Temperature: The temperature of a stream for a salmon is critical. Although salmon can survive a range between forty-five degrees Fahrenheit and seventy-seven degrees Fahrenheit, the preferred temperature for salmon is a range of fifty-five degrees Fahrenheit to sixty degrees Fahrenheit. They are very sensitive to the stream's change in water temperature. In the summer months, cool, deep pools are needed since the surface temperatures rise. Logs and logjams provide shade and colder water in smaller streams. An undercut bank and overhanging vegetation provide cool shelter in larger rivers like the Kenai River.

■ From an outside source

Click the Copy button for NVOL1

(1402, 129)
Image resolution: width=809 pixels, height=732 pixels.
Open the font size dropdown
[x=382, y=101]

Dissolved oxygen: A healthy salmon population needs a sufficient amount of dissolved oxygen in the stream. Pollution, such as unproperly treated sewage, can increase temperature and decrease oxygen levels in the stream. Streams that have more aquatic plants have more oxygen.
pH: Streams should not be too acidic or basic. Salmon survive best in neutral waters. Large variations create an unstable aquatic system.
Turbidity: Turbidity, or water clarity, measures the amount of silt floating around in the water. High turbidity can increase water temperature and can reduce oxygen. When the silt settles, it can cover spawning sites and reduce oxygen to the developing salmon. The amount of silt in the Kenai River increases after heavy rains.
For a salmon stream, the amount of water that flows into the stream is important. When there is too much flowing water, the juvenile fish will be flushed downstream. High flows can make rolling boulders, logs and stumps change salmon habitat by scraping the gravel on the streambed. When there is too little water, it makes the riffles impassable and it also makes the stream have a lower oxygen content. Salmon in stream migration can be affected by low water flows.
The structure refers to the physical features in the stream such as pools, riffles, channels and barriers. Pools that have deep water give salmon shade, and protection. Riffles provide the stream with oxygen. As the water flows over the stones in the riffles, oxygen mixes into the stream. Aquatic insects, an important source of food for salmon, live among the riffles. The natural uneven edges of the banks can slow down fast moving waters, and give the juvenile salmon protection. The channels of the streams are important to salmon because during floods, the salmon can retreat into the slower moving waters.